Well after being all gung-ho and writing my Must List on Friday, I continued reading The Minimalists journey to becoming minimalists. One thing that I have come to realize is that if a hoarder is going to become a minimalist it won’t be in 21 days! I am going to be continuing on my journey, but it will be at a slower pace. For instance, my Must List did not become musts in my brain. I am rewriting them and putting them in my Life Binder that I have created. I need to get things more specific and what things I know I must do, not things I think I must do for some generic reason.
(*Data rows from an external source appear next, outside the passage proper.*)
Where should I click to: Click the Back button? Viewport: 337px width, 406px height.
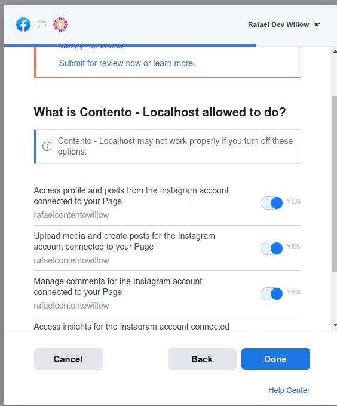(x=202, y=359)
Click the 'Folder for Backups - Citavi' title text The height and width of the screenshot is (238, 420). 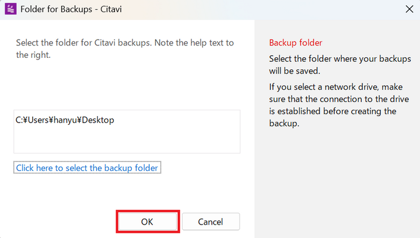click(71, 9)
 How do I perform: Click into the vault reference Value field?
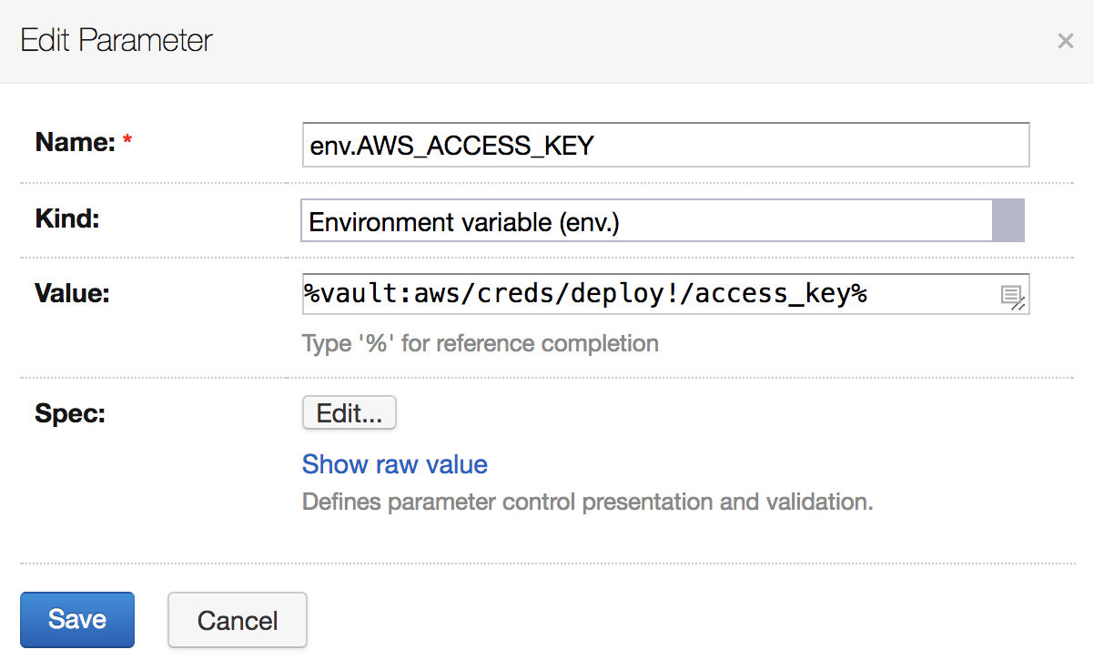665,294
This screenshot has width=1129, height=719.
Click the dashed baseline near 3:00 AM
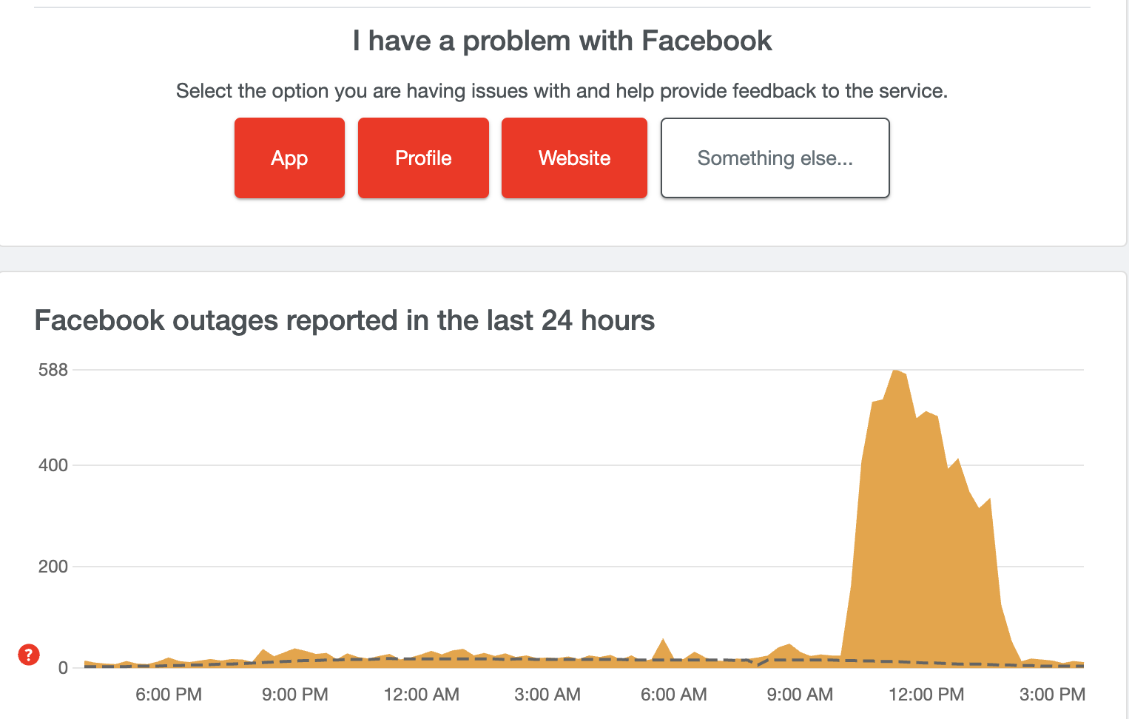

Today will be about making my Must List and creating my “End Plan”. I have tried over the years to change, but I was always planning on my journey to the change. One thing that I have found out is that I just need to have an end goal, I don’t need to plan the journey. If I have an end goal, I will reach it and I need to enjoy the process wherever it may take me. I can’t control how I will get somewhere, I can only decide where I want to go and see where the journey takes me.

My Must List

I am going to be completing The Minimalists 21 day journey and today is Day 1: Deciding. The only task for Day 1 is to complete a “Must List”. Here is my first draft of my musts:

  • I MUST go to bed by 9 PM every night.
  • I MUST wake up at 5 AM every morning.
  • I MUST eat healthy food and not junk.
  • I MUST workout every Monday-Friday morning.
  • I MUST spend time in quiet learning every morning.
  • I MUST spend at least an hour outside everyday.
  • I MUST spend 30 minutes of uninterrupted alone time with my husband everyday.
  • I MUST spend 30 minutes teaching each child everyday.
  • I MUST give up unnecessary possessions in order to be free from guilt and anxieties.
  • I MUST blog every Monday-Friday.
  • I MUST be in the moment to experience life fully.
  • I MUST learn something new everyday.
  • I MUST watch less TV.
  • I MUST listen to others when they speak.
  • I MUST rest my mind, body, and spirit one day per week.
  • I MUST show love for others.
  • I MUST complete tasks that I start.
  • I MUST have confidence in myself and my decisions.

This is just my preliminary list and I am sure that they will change over time as my life changes and I narrow down my mission and passions in life.